▸ To be done
Please arrange the records as a Markdown table with the columns No. and Text, one row per line and blank lines left out, starting at the line that contains "Given: Click the red prohibited sign icon" and ending after the line that contains "1344x896 pixels.".

▸ Stored data
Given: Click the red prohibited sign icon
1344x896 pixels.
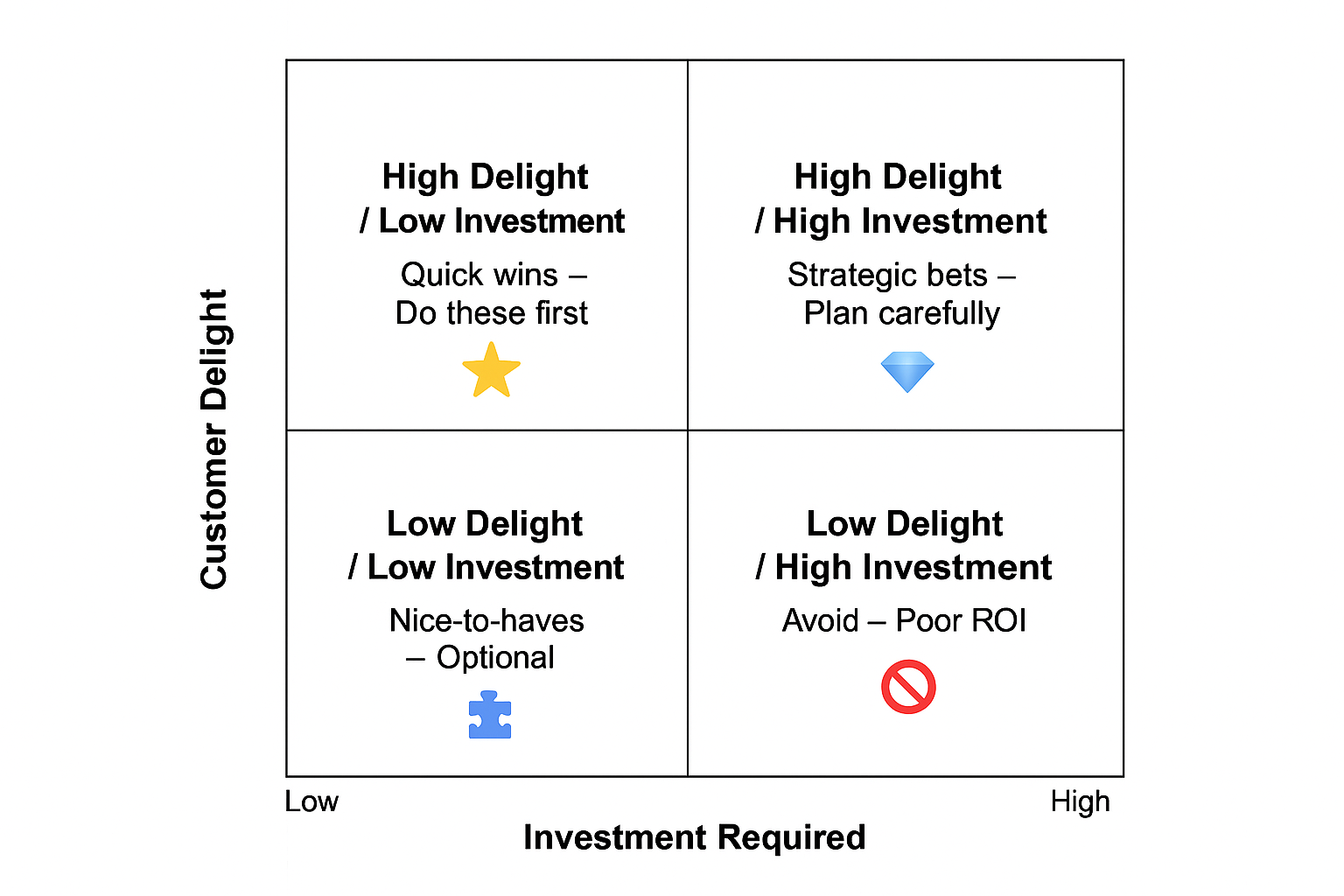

...

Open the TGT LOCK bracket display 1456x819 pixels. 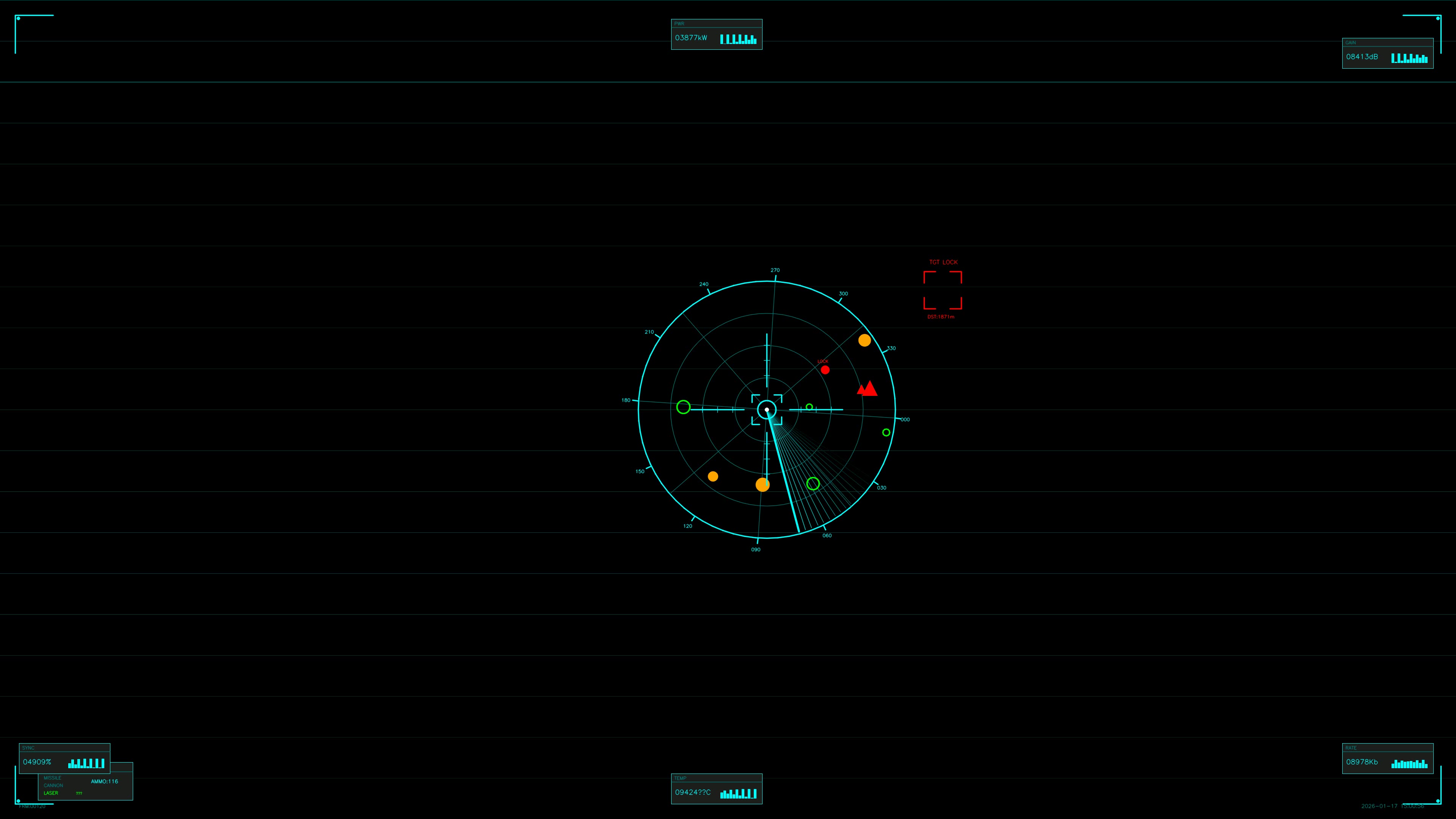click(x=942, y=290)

==

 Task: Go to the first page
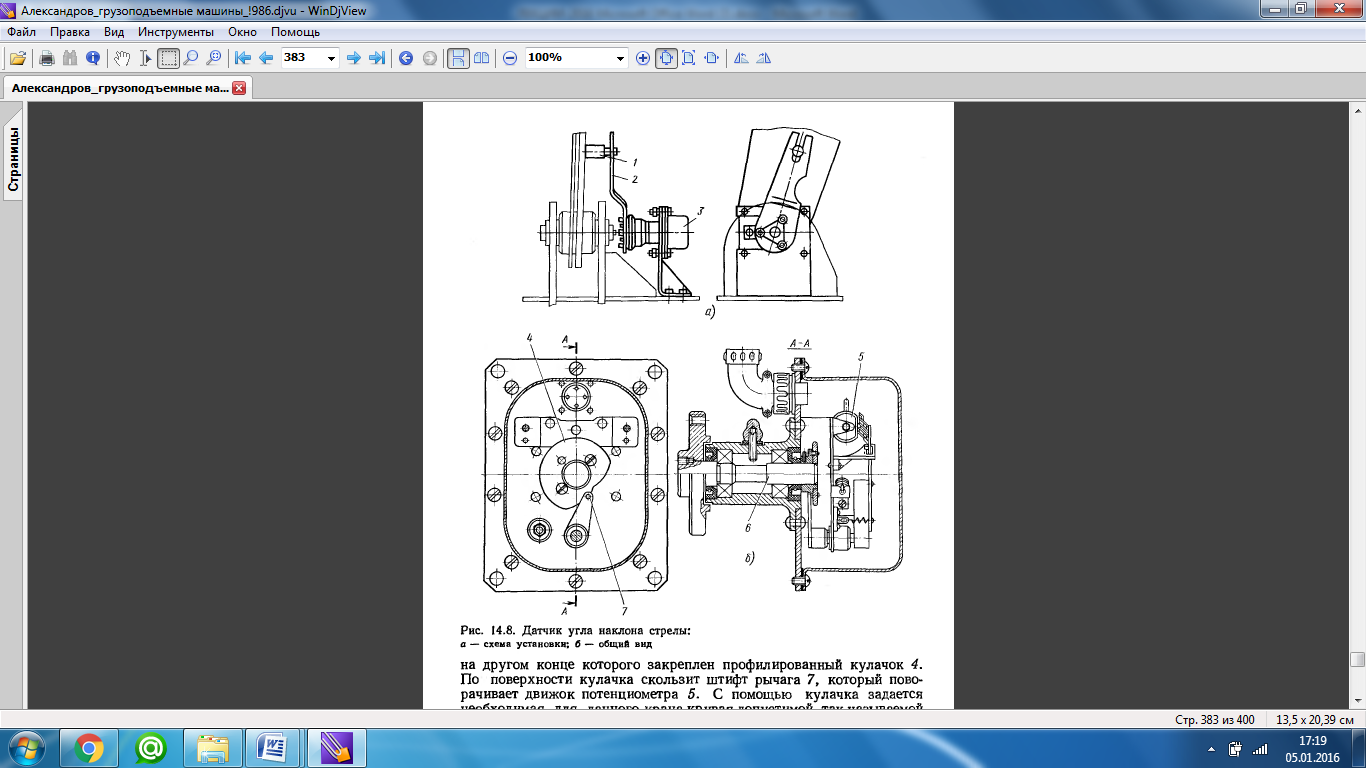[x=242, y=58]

▸ Full answer
| No. | Text |
|---|---|
| 1 | Given: Click the red prohibited sign icon |
| 2 | 1344x896 pixels. |